How do I check for valid Git branch names?

Alex Chamberlain picture Alex Chamberlain · Aug 23, 2012 · Viewed 15.8k times · Source

I'm developing a git post-receive hook in Python. Data is supplied on stdin with lines similar to

ef4d4037f8568e386629457d4d960915a85da2ae 61a4033ccf9159ae69f951f709d9c987d3c9f580 refs/heads/master

The first hash is the old-ref, the second the new-ref and the third column is the reference being updated.

I want to split this into 3 variables, whilst also validating input. How do I validate the branch name?

I am currently using the following regular expression

^([0-9a-f]{40}) ([0-9a-f]{40}) refs/heads/([0-9a-zA-Z]+)$

This doesn't accept all possible branch names, as set out by man git-check-ref-format. For example, it excludes a branch by the name of build-master, which is valid.

Bonus marks

I actually want to exclude any branch that starts with "build-". Can this be done in the same regex?

Tests

Given the great answers below, I wrote some tests, which can be found at https://github.com/alexchamberlain/githooks/blob/master/miscellaneous/git-branch-re-test.py.

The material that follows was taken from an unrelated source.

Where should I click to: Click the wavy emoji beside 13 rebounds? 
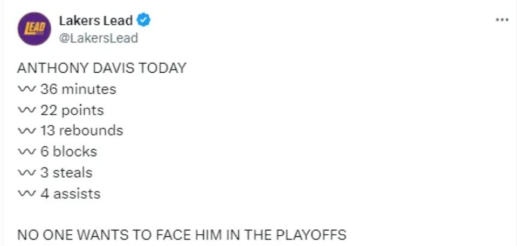pyautogui.click(x=27, y=131)
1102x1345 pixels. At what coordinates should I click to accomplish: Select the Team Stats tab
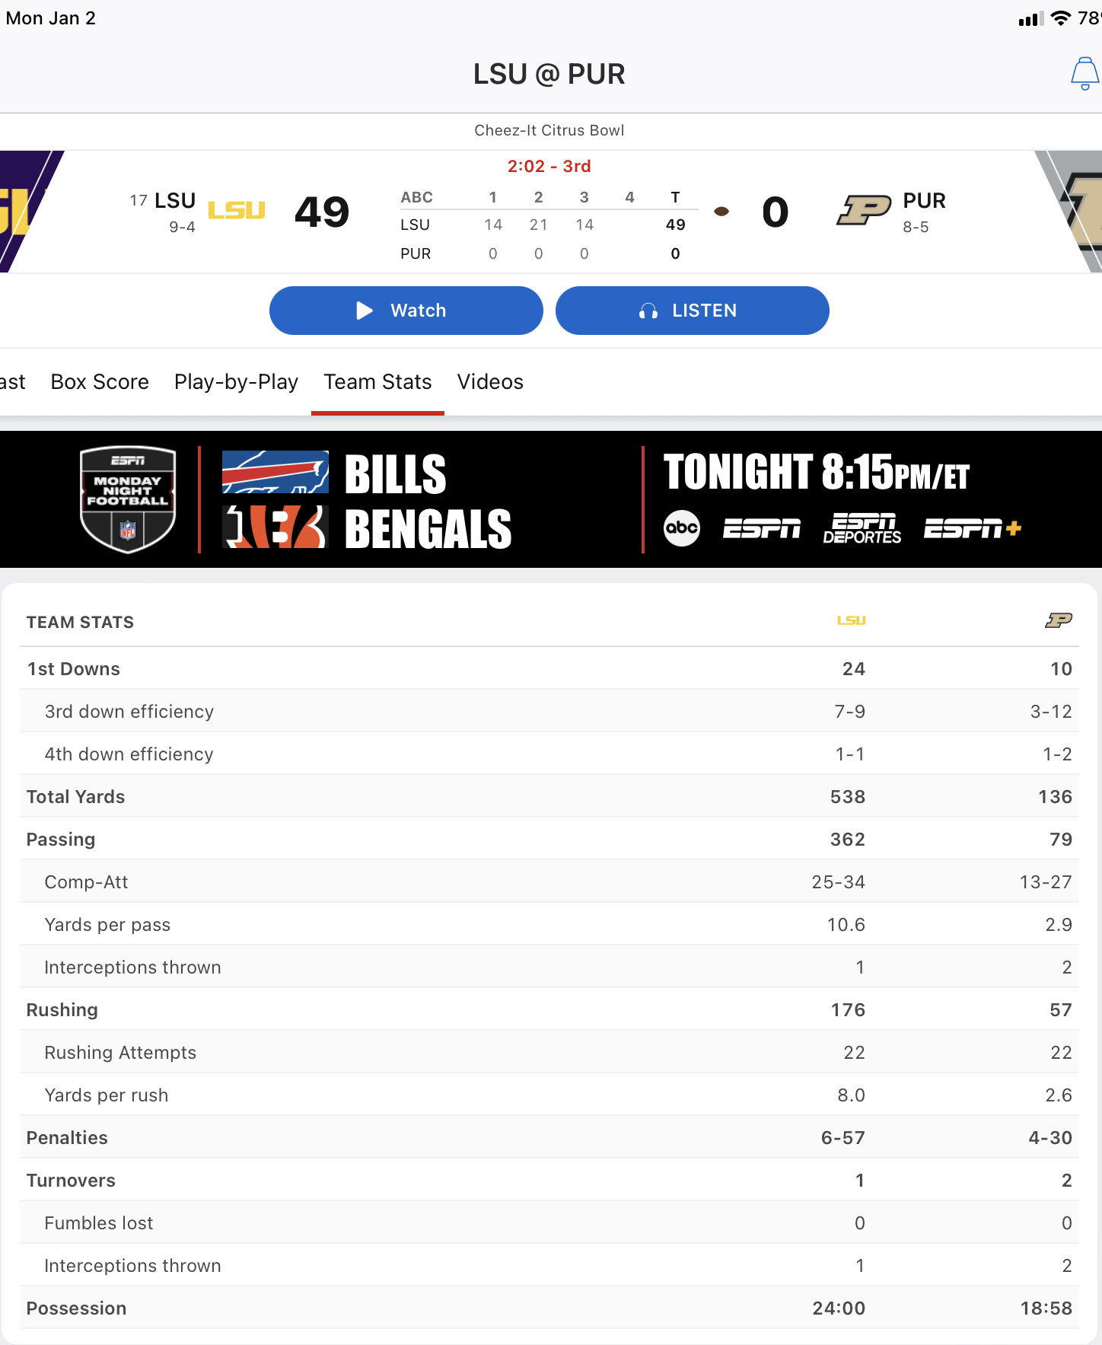pos(377,382)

Status: All the regexes below are failing to compile. This could indicate there's a problem with my script or incompatible syntaxes.

Answer

Joey picture Joey · Aug 23, 2012

Let's dissect the various rules and build regex parts from them:

  1. They can include slash / for hierarchical (directory) grouping, but no slash-separated component can begin with a dot . or end with the sequence .lock.

     # must not contain /.
     (?!.*/\.)
     # must not end with .lock
     (?<!\.lock)$
    
  2. They must contain at least one /. This enforces the presence of a category like heads/, tags/ etc. but the actual names are not restricted. If the --allow-onelevel option is used, this rule is waived.

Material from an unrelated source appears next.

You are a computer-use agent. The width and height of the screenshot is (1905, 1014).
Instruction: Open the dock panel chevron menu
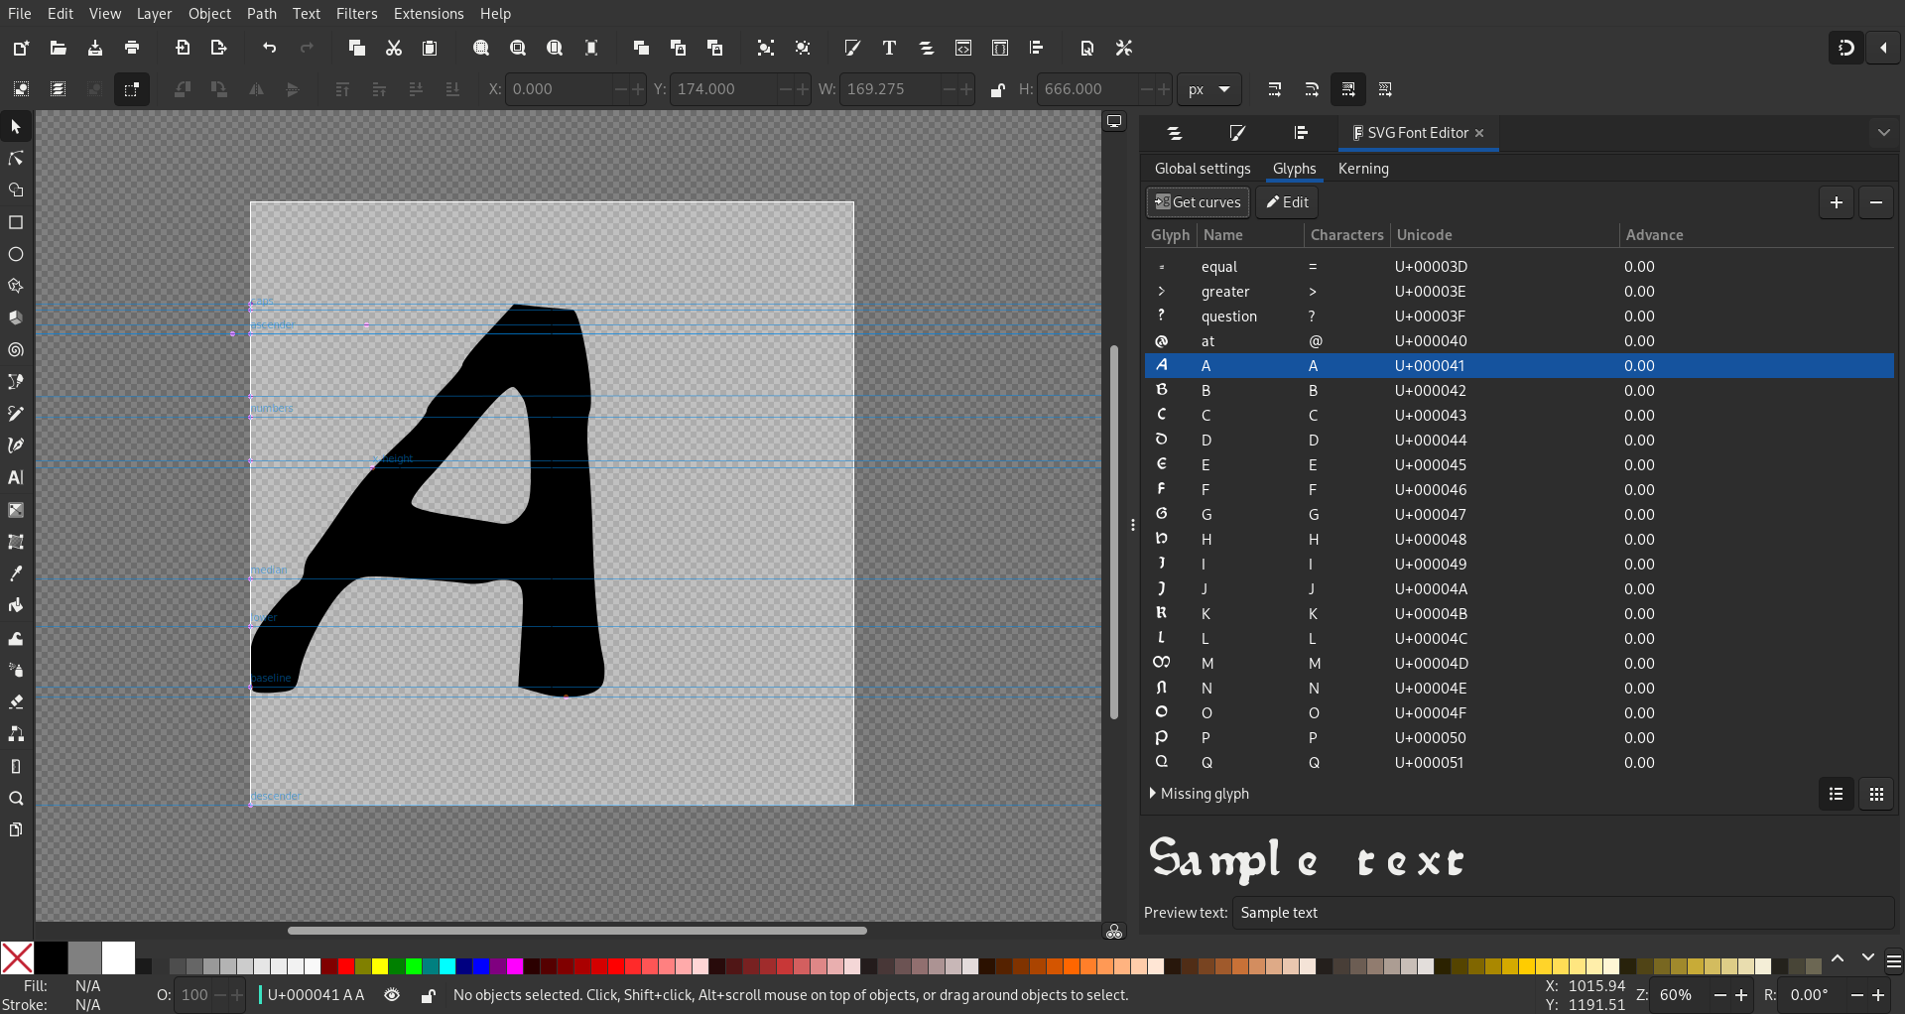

     .+/.+  # may get more precise later
    
  3. They cannot have two consecutive dots .. anywhere.

     (?!.*\.\.)
    
  4. They cannot have ASCII control characters (i.e. bytes whose values are lower than \040, or \177 DEL), space, tilde ~, caret ^, or colon : anywhere.

     [^\000-\037\177 ~^:]+   # pattern for allowed characters
    
  5. They cannot have question-mark ?, asterisk *, or open bracket [ anywhere. See the --refspec-pattern option below for an exception to this rule.

     [^\000-\037\177 ~^:?*[]+   # new pattern for allowed characters
    
  6. They cannot begin or end with a slash / or contain multiple consecutive slashes (see the --normalize option below for an exception to this rule)

     ^(?!/)
     (?<!/)$
     (?!.*//)
    
  7. They cannot end with a dot ..

     (?<!\.)$
    
  8. They cannot contain a sequence @{.

     (?!.*@\{)
    
  9. They cannot contain a \.

     (?!.*\\)
    

Piecing it all together we arrive at the following monstrosity:

^(?!.*/\.)(?!.*\.\.)(?!/)(?!.*//)(?!.*@\{)(?!.*\\)[^\000-\037\177 ~^:?*[]+/[^\000-\037\177 ~^:?*[]+(?<!\.lock)(?<!/)(?<!\.)$

And if you want to exclude those that start with build- then just add another lookahead:

^(?!build-)(?!.*/\.)(?!.*\.\.)(?!/)(?!.*//)(?!.*@\{)(?!.*\\)[^\000-\037\177 ~^:?*[]+/[^\000-\037\177 ~^:?*[]+(?<!\.lock)(?<!/)(?<!\.)$

This can be optimized a bit as well by conflating a few things that look for common patterns:

^(?!@$|build-|/|.*([/.]\.|//|@\{|\\))[^\000-\037\177 ~^:?*[]+/[^\000-\037\177 ~^:?*[]+(?<!\.lock|[/.])$